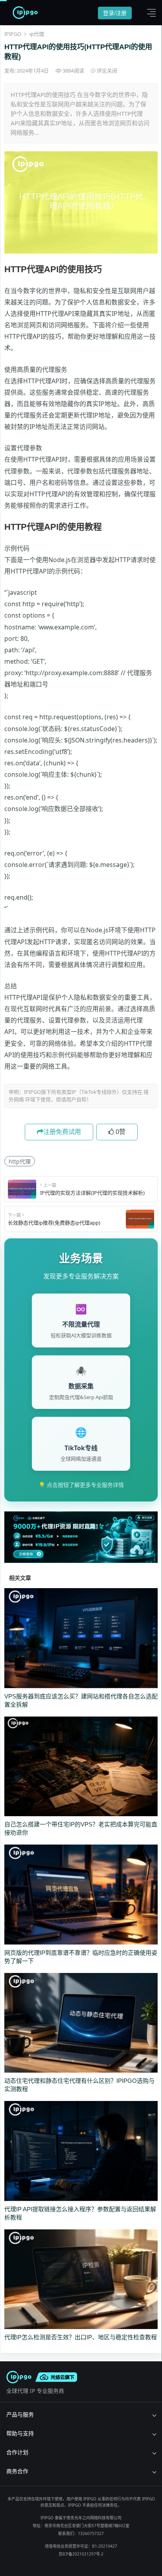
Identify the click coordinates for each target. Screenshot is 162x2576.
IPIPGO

...

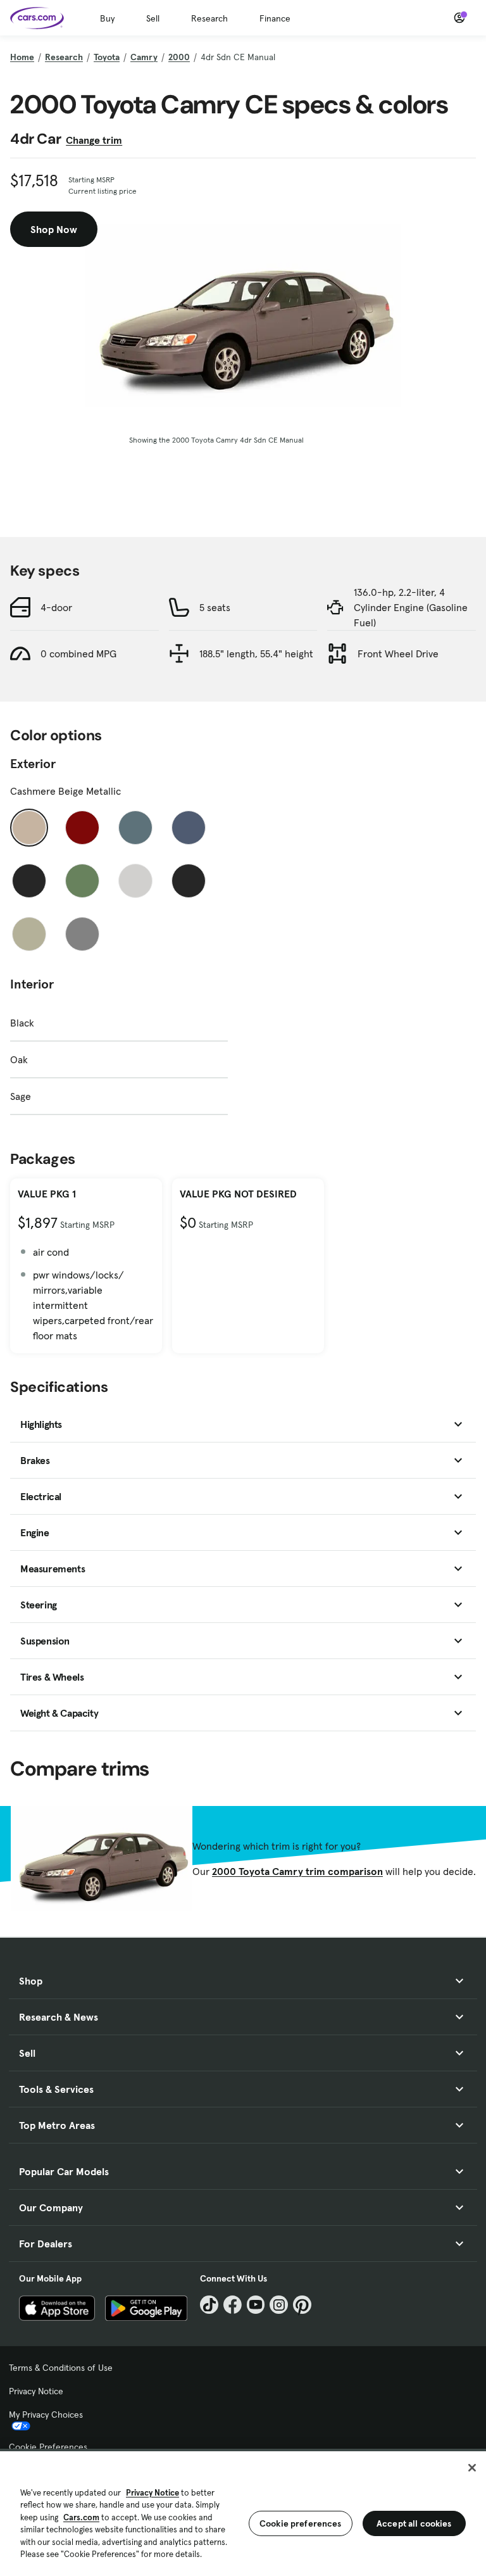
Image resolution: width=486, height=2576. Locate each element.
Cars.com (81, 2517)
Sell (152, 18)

→ **What is needed**: For the listing above, state how many lines include the word "each", and give only the number.

→ **Solution for this exercise**: 2